Another Challenge to Love

full blomI wrote this poem long after the event described in it actually happened. In 1992, I was working as an environmental reporter completing my doctoral research on how we communicate about environmental issues (which are human rights issues – right?). I was comparing and contrasting the dominant discourses leading up to the United Nations Conference on Environment & Development, held in Rio de Janeiro, and called by activists, The Earth Summit. I was in deep. The focus of my dissertation was to deconstruct the language and images being used and compare the stark differences between first world and third world; and between the dominant culture and indigenous cultures; and why we are often not even talking about the same thing when we try to reach international environmental agreements.

However, I write poetry not to try to understand the world but to understand myself, one livingbeing in this complex world. I write as a spiritual practice. I wrote this poem to try to understand my righteous anger, to understand it as power, and to diminish its hold on me. That subject came up again today, so I am posting this poem to share with you.

Another Challenge to Love, Brazil 1992

 Just outside Santo Antonio da Platina in the southern state of Parana, the grand patron speaks a clipped British in the nasal twang of Brazilian Portuguese.

He boasts, It was much better when we had a dictator! You could get things done in this country!

I am the jornalista norte-americana writing for the imprensa verde. He needs to impress me. Serves warm coca-cola. I would rather have guarani, suco de caju, anything local, but coke is so much more cosmopolitan.

I am polite. I am his guest. I murmur, Obrigado, and he says I talk like an indio implying dumb.

I am doing a story on the floresta policia, former military police re-assigned to protect the forest. In the on-going undeclared war on the poor, the floresta policia shoot anyone they catch poaching palm heart.

PAH! he bursts. We gave the peasants bags of peanuts. And they ate them! They were to plant crop! Stupido!

I say, Perhaps they were hungry.

His two blond sons run into the room looking for snacks. They look like their father, descendents of German immigrants.
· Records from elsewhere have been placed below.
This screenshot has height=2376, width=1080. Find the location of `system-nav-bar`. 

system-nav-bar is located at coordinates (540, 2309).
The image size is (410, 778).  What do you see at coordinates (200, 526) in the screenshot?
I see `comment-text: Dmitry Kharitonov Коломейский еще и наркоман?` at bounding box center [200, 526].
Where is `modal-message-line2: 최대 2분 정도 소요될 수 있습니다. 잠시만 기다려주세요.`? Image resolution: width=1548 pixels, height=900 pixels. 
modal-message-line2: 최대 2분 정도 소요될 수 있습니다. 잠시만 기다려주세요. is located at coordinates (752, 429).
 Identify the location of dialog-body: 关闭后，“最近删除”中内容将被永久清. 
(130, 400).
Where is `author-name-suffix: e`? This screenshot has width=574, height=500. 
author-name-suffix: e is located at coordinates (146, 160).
Your children like to eat, I smile.

Yes, all day long! He claps for the dark-skinned girl to feed them.

I say, Even the children of the poor get hungry. I guess that’s why they ate the peanuts.

He squints at me afraid he has a Marxist in his house.

On the tour of his property, hectares of sugar cane, a river stocked with jacaré for alligator boots and handbags, he brags he had the oldest daughter of his head fieldhand fixed before sending her to college.

So she would not waste her education making a poor man’s babies, he tells me.

I stare at him.

His wife screams at me, Entendi!

No, I do not understand.

How do you

get to take the womb

of a smart, young, brown woman?

But he had already done

what he had the power to do.

Under my breath, I curse him:

            Your river will grow thick with sludge

            An alligator will bite off your cock

            Your cana will spoil in the field

            Your wife will abscond with your money

            She will flee the country with a servant boy

            Your youngest son will marry

            An Afro-Brazilian Candomblé priestess

         And have brilliant twin mulato daughters

            Who will spit on your polished shoes

            Then the ancestors and the descendants

         Of every man and every woman

            Who ever worked your fields

            Will make filth of your intestines

            While dancing samba at Carnaval

            You will be left begging for your life

            On the streets of the city.

 

The first stars of the Southern Cross

begin to shine in the lavender twilight.

Star light, star bright, I wish I may, I wish I might

I wish I could love my enemies

but my heart goes cold against those

who seek to destroy the liberties I cherish.

cana, sugarcane

Candomble, Afro-Brazilian religion and spiritual cosmology derived from Ife in West Africa.

entendi, understand

floresta policia, ‘forest police’ term for federal armed guards of areas designated ‘natural’ by the Brazilian government in the early 1990s.

guarani, popular drink

imprensa verde, ‘green press’ term for environmental reporting

indio, Indian, indigenous person from any of the hundreds of tribes/nations found originally throughout Brazil

jacaré , alligator

jornalista norte-americana, female journalist from the U.S.

obrigado, thank you

suco de caju, cashew juice

3 thoughts on “Another Challenge to Love

  1. Absolutely love this piece! Talking “love” here! The story-images this conjures up…and based upon a true story, Ann? Wow. Unimaginable.

    Still waiting for that one about the Arizona wild donkeys.